A review by blessedwannab
The Museum of Heartbreak by Meg Leder

4.0

I’m a very odd duck, because I’m not a huge fan of adult contemporary romance but I’m a major fan of YA contemporary stories, both realistic and romance. While I’ve come across a couple pretty good ones lately, I also haven’t been overly blown away by one in a while. The Museum of Heartbreak came close.

Chapter one started off pretty abruptly, and in a very confusing way. I couldn’t understand the relevance of a dream about dinosaurs evacuating the city, but everything comes together so perfectly and that first chapter is really the cherry on the top. In fact, those dinosaurs and their connection to the characters is my favorite part of the story.

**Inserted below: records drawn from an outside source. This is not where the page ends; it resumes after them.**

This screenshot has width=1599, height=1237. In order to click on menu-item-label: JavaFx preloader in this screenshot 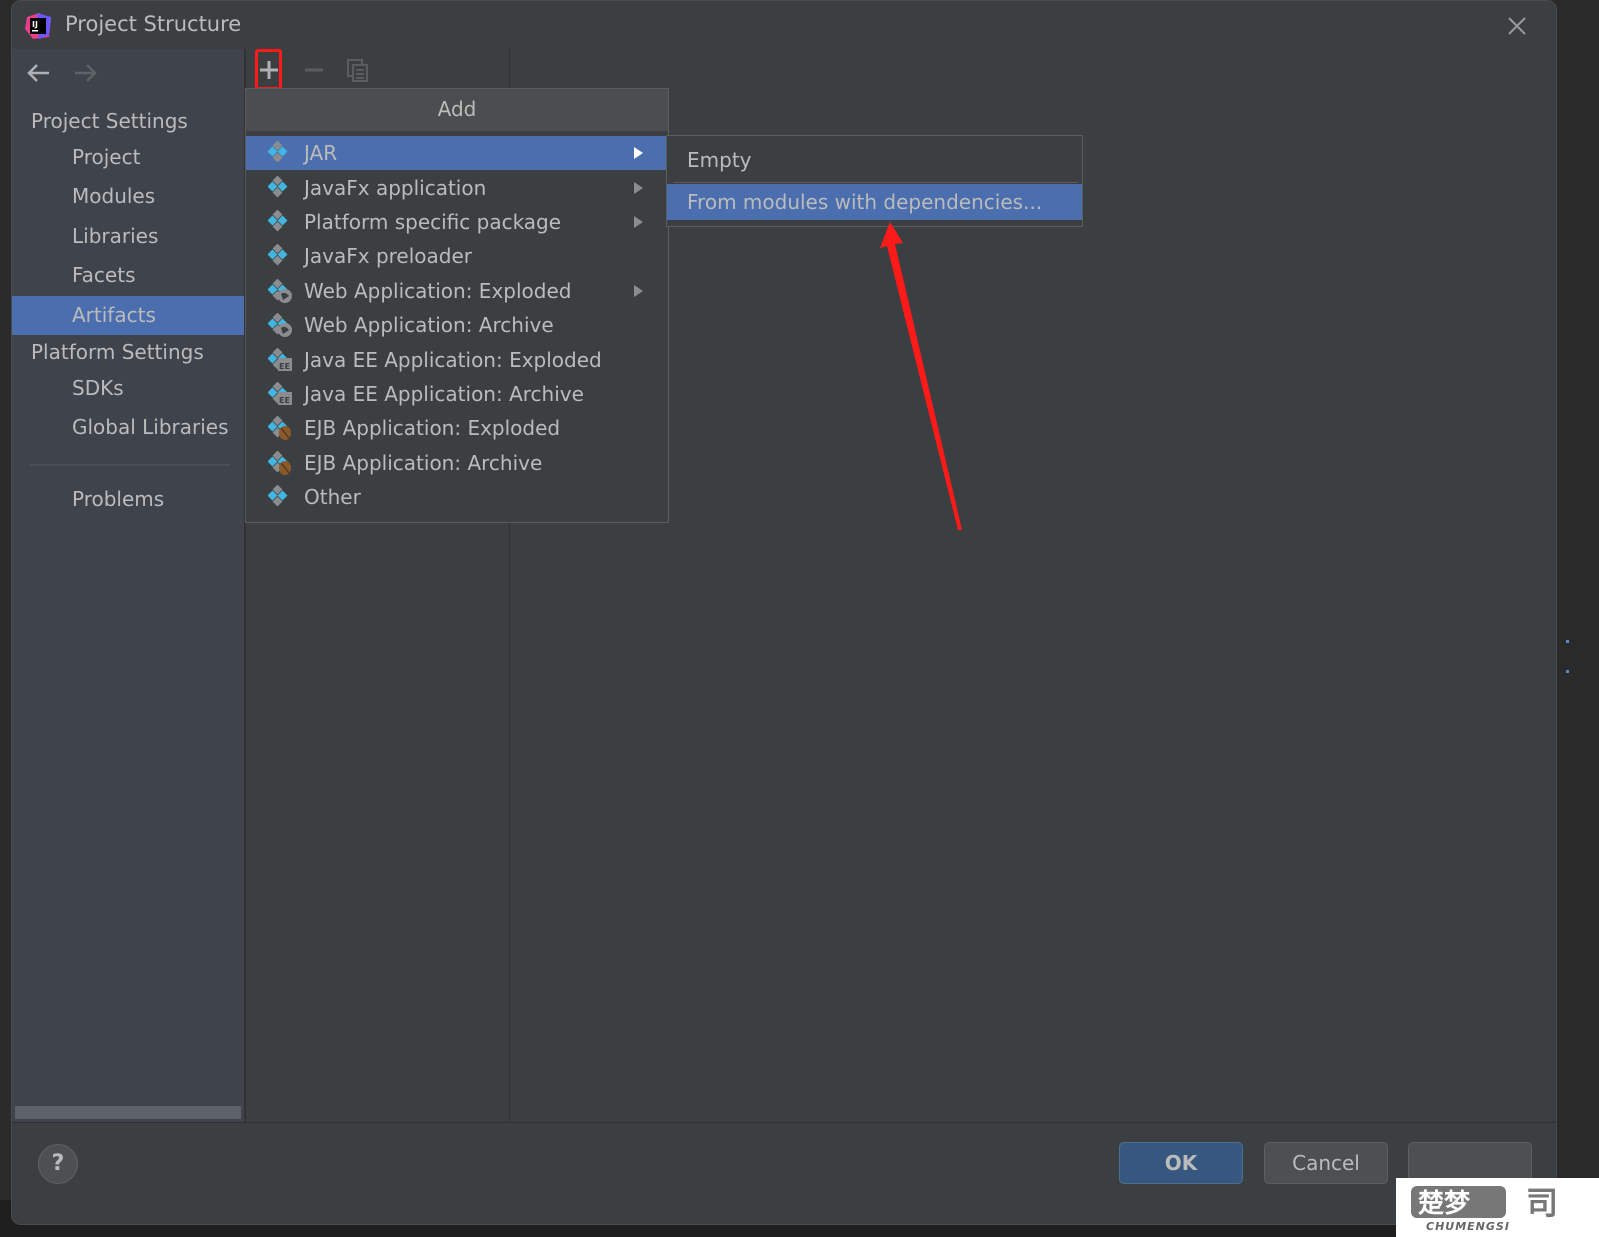, I will do `click(388, 256)`.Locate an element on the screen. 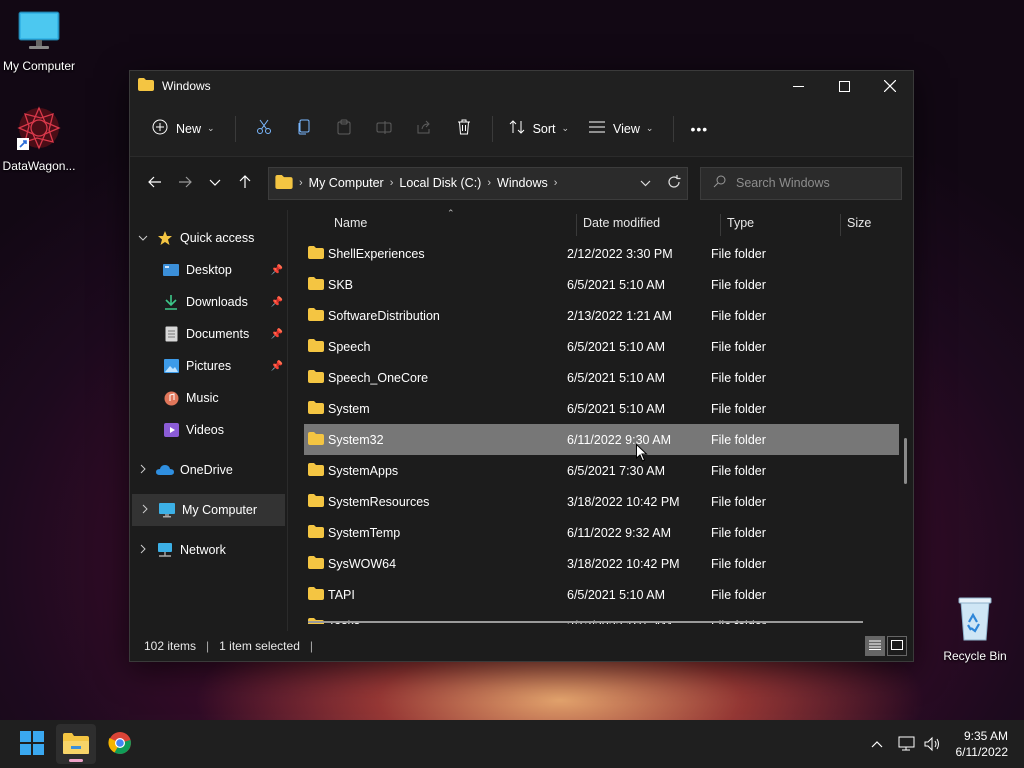 The image size is (1024, 768). start-button is located at coordinates (32, 744).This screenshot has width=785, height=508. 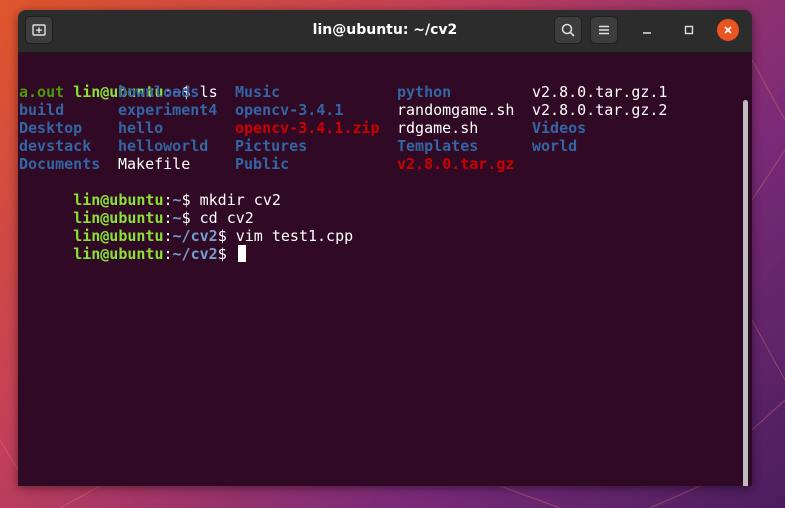 I want to click on ls-entry: build, so click(x=42, y=110).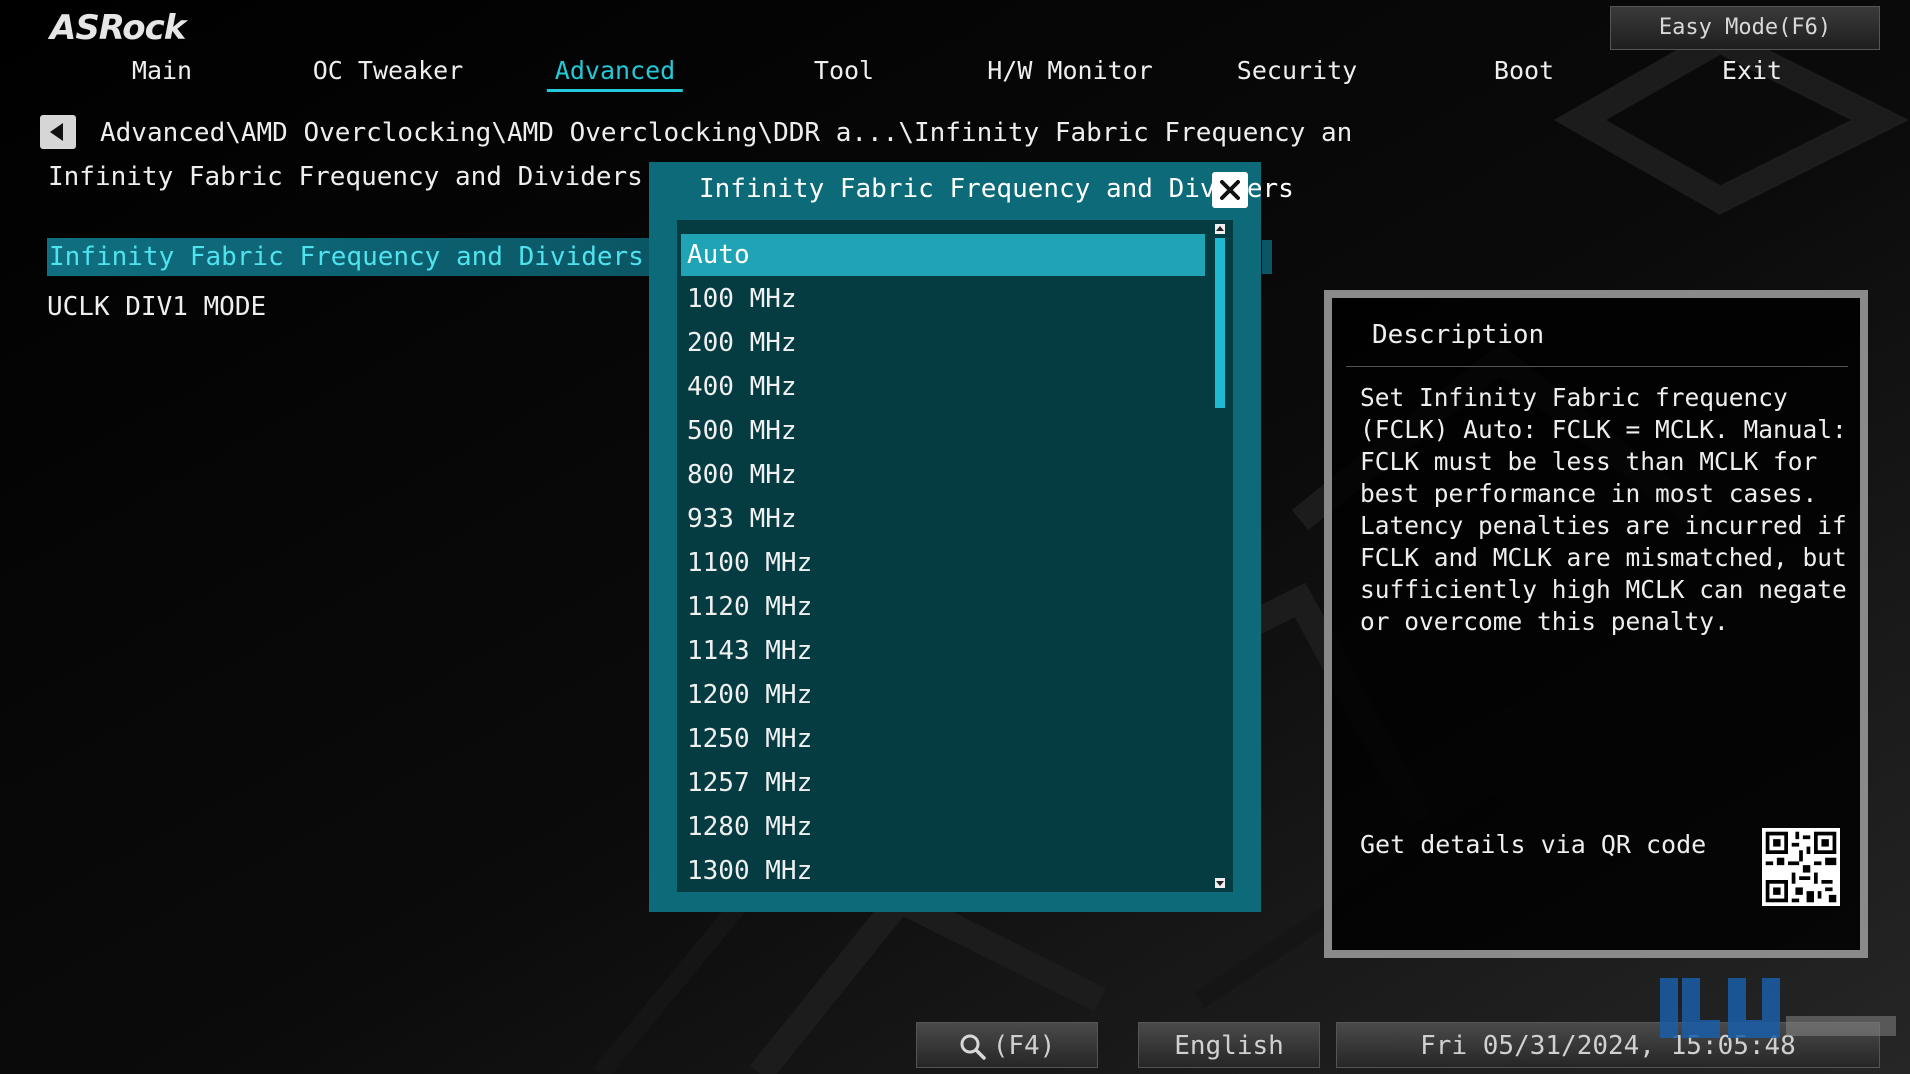 The image size is (1910, 1074). I want to click on tab-exit: Exit, so click(1752, 72).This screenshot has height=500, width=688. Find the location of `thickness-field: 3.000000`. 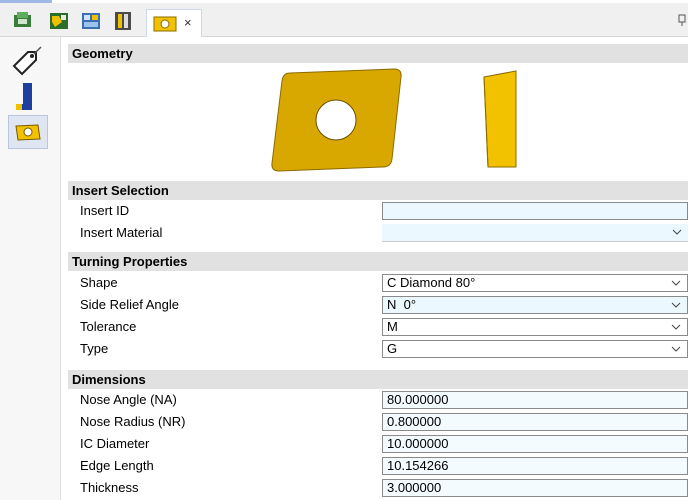

thickness-field: 3.000000 is located at coordinates (535, 488).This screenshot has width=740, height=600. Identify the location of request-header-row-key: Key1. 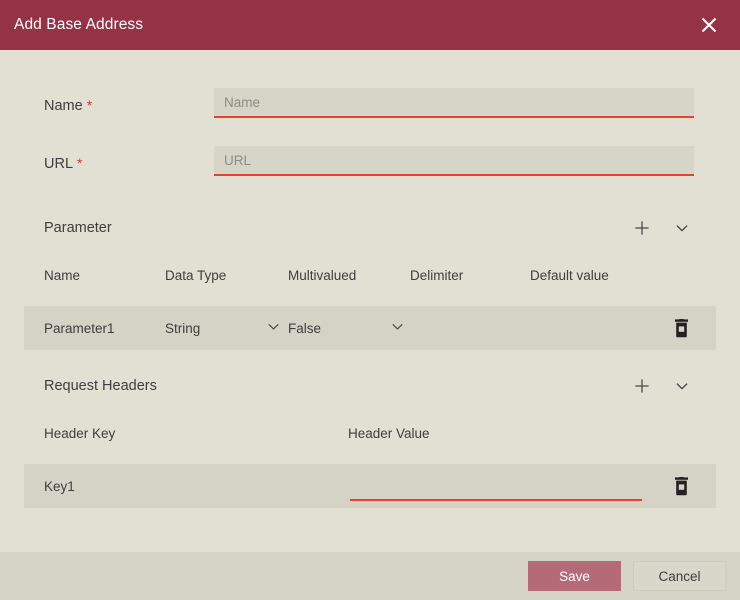
(60, 486). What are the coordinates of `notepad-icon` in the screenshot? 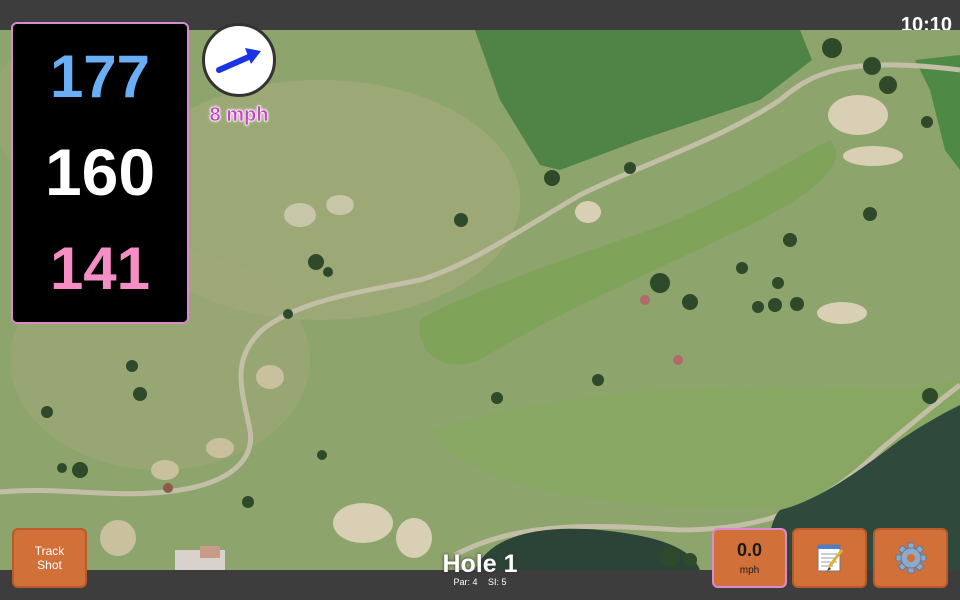 It's located at (830, 558).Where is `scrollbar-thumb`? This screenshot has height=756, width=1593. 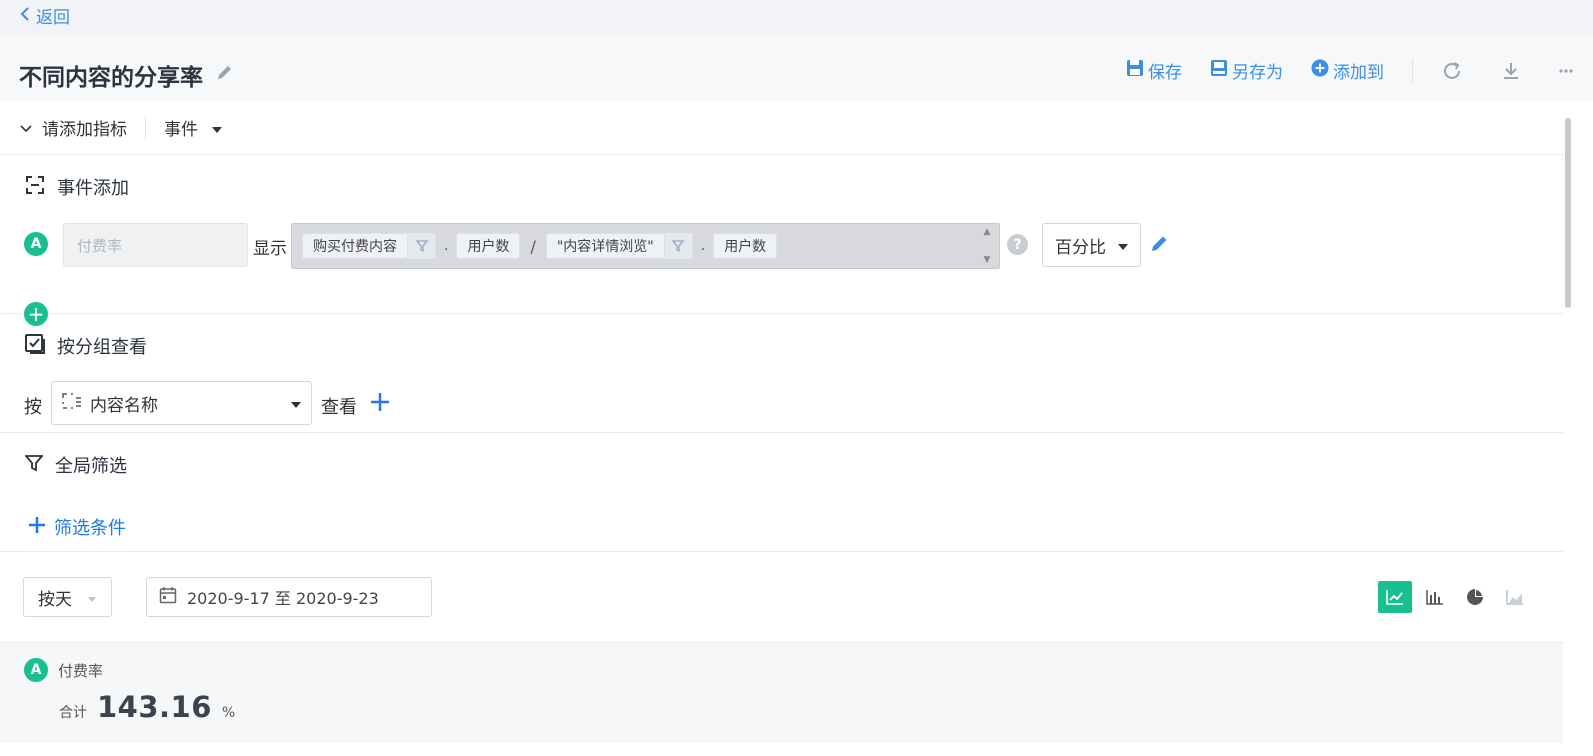 scrollbar-thumb is located at coordinates (1568, 213).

They represented childhood, and imaginations, and unending hope.

The Museum of Heartbreak has an array of your usual characters, best friends that are pretty and enviable, enemies that are mean and snooty. In that sense there was nothing groundbreaking about the story. That is until we get to know Penelope and Ephraim; especially Eph, with the constellation of freckles on his nose. Dagnabbit, that was one character that I absolutely adored.

And then there was Keats. Keats is such a confusing character. It wasn’t hard to see why Penelope was drawn to him, right off the bat. He sounded pretty darn dreamy. I love the male characters with crooked grins. And then he loved reading and said things like, “Which book chose you.” I mean, come on! One of the best pick up lines ever.

I knew where I wanted the story to go right from the very beginning, and with that said I wasn’t completely unhappy with the ending but I do wish there had been more. I’m not one for the time jump epilogues but I would like the big moment between the protags. For some reason it feels like it’s ‘in’ to cut it off just before the readers get that moment, and I’m starting to feel disappointed.

Overall, a really great book, and one that I’m willing to purchase in print for my own museum of literature, my bookshelves.

Thank you to Simon Pulse via Netgalley for providing an ARC copy of this book in exchange for an honest review.